# Voice Recognition.

## Install dependencies

In [7]:
!pip install -q transformers datasets torchaudio

import os
from google.colab import userdata

# Getting Kaggle credentials and setting in environment
os.environ['KAGGLE_USERNAME'] = userdata.get('KAGGLE_USERNAME')
os.environ['KAGGLE_KEY'] = userdata.get('KAGGLE_KEY')

## Download dataset

In [6]:
import torch
from datasets import load_dataset, Audio
from transformers import Wav2Vec2FeatureExtractor

# 1. Cargar el dataset (usamos una porción para la PoC)
dataset = load_dataset("fluent_speech_commands", split="train[:2000]")
dataset = dataset.cast_column("audio", Audio(sampling_rate=16_000))

# 2. Crear diccionarios de etiquetas
# Vamos a predecir 'speakerId' e 'intent' (combinación de action+object+location)
speaker_labels = dataset.unique("speakerId")
intent_labels = list(set([f"{a}_{o}_{l}" for a,o,l in zip(dataset['action'], dataset['object'], dataset['location'])]))

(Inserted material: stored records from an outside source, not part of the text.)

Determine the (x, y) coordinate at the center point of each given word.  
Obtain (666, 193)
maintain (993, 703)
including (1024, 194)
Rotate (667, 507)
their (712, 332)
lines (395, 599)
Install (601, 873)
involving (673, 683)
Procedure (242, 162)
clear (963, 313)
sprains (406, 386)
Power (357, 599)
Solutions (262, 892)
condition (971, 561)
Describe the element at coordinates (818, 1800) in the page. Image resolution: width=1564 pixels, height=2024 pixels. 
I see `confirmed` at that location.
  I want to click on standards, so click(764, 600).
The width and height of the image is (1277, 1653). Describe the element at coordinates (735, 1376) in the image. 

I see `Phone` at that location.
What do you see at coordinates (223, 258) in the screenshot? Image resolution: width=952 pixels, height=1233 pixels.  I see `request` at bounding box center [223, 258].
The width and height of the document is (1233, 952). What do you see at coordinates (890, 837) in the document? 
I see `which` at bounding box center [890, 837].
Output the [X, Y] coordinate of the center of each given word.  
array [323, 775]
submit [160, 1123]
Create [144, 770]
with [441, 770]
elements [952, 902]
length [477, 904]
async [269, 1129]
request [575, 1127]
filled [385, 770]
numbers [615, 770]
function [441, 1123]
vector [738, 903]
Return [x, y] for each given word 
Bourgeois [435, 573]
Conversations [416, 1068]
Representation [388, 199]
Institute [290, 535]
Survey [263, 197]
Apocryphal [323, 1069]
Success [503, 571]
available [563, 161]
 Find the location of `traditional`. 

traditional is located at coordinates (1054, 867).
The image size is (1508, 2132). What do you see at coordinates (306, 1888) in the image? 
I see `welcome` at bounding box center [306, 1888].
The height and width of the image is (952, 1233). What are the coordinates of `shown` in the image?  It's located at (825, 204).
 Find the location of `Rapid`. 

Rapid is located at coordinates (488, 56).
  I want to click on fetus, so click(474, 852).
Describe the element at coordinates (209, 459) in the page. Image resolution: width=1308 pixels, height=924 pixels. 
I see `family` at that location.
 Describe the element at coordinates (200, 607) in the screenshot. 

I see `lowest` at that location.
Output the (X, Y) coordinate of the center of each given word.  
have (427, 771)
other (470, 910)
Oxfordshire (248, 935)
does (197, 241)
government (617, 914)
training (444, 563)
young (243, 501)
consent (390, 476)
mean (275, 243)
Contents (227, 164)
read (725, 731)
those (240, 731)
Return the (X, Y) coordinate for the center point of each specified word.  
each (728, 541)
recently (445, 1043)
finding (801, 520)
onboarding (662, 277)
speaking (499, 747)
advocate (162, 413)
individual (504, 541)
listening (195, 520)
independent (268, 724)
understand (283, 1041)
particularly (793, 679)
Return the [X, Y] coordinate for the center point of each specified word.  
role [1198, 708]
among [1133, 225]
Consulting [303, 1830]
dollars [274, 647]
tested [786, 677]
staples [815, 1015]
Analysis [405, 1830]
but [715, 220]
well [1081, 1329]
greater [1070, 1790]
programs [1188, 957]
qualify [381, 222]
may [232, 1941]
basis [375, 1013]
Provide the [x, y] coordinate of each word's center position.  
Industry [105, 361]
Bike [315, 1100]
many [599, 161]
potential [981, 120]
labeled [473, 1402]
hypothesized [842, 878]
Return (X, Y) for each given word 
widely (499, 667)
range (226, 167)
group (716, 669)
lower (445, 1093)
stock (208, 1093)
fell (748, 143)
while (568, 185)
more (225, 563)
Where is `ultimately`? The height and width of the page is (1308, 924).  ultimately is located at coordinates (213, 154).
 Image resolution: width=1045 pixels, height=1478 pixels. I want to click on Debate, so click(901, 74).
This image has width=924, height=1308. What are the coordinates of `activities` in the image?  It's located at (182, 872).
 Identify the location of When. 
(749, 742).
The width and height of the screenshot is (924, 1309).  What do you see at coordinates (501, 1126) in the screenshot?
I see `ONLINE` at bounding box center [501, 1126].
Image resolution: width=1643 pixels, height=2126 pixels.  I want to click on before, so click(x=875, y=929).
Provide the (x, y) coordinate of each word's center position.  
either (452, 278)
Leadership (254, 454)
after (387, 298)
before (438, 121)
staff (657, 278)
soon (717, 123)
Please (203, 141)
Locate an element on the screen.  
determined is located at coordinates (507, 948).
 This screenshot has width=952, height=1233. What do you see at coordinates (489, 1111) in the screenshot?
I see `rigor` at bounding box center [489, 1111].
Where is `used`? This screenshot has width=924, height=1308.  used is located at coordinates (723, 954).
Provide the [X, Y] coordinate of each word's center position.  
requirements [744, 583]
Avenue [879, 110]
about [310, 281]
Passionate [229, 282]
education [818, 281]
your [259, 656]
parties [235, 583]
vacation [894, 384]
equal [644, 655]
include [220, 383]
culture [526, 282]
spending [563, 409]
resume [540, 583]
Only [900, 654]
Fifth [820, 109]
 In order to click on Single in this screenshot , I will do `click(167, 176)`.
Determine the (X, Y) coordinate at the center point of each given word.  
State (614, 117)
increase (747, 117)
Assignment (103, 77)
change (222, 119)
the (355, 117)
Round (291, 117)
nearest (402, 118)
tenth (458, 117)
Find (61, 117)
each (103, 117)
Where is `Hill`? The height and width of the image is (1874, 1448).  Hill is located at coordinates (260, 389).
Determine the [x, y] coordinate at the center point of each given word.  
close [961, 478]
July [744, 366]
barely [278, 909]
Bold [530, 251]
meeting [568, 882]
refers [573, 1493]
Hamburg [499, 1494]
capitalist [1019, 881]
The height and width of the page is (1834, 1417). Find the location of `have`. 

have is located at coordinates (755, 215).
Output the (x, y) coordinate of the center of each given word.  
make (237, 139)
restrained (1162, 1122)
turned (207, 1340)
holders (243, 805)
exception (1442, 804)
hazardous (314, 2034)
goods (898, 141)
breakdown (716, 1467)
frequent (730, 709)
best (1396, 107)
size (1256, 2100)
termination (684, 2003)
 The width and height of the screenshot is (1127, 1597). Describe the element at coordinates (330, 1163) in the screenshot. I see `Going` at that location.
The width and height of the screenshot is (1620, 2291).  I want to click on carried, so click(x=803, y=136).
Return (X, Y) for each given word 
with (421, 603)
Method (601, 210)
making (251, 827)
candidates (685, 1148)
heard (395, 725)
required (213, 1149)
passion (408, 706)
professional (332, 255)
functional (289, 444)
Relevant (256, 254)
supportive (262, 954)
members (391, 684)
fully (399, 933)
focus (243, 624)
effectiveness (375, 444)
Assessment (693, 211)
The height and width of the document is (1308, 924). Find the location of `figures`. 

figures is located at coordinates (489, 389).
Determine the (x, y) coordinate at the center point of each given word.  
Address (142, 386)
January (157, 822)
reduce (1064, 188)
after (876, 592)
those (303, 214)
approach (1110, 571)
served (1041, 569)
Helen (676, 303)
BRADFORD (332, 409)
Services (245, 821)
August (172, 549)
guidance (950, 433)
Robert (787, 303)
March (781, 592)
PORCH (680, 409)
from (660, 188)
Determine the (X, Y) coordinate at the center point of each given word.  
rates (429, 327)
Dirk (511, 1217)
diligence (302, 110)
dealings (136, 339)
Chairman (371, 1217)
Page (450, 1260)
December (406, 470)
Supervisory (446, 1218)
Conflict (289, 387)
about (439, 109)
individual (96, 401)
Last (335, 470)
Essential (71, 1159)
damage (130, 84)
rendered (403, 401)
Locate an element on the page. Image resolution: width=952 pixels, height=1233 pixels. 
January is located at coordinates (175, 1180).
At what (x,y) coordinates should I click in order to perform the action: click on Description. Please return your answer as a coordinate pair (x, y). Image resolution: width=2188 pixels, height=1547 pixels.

label2id_spk = {label: i for i, label in enumerate(speaker_labels)}
label2id_int = {label: i for i, label in enumerate(intent_labels)}

# 3. Procesador de Audio
feature_extractor = Wav2Vec2FeatureExtractor.from_pretrained("facebook/wav2vec2-base")

def preprocess_function(examples):
    audio_arrays = [x["array"] for x in examples["audio"]]
    inputs = feature_extractor(audio_arrays, sampling_rate=16000, padding=True, max_length=160000, truncation=True)

    inputs["speaker_labels"] = [label2id_spk[s] for s in examples["speakerId"]]
    inputs["intent_labels"] = [label2id_int[f"{a}_{o}_{l}"] for a,o,l in zip(examples['action'], examples['object'], examples['location'])]
    return inputs

encoded_dataset = dataset.map(preprocess_function, batched=True, remove_columns=dataset.column_names)

DatasetNotFoundError: Dataset 'fluent_speech_commands' doesn't exist on the Hub or cannot be accessed.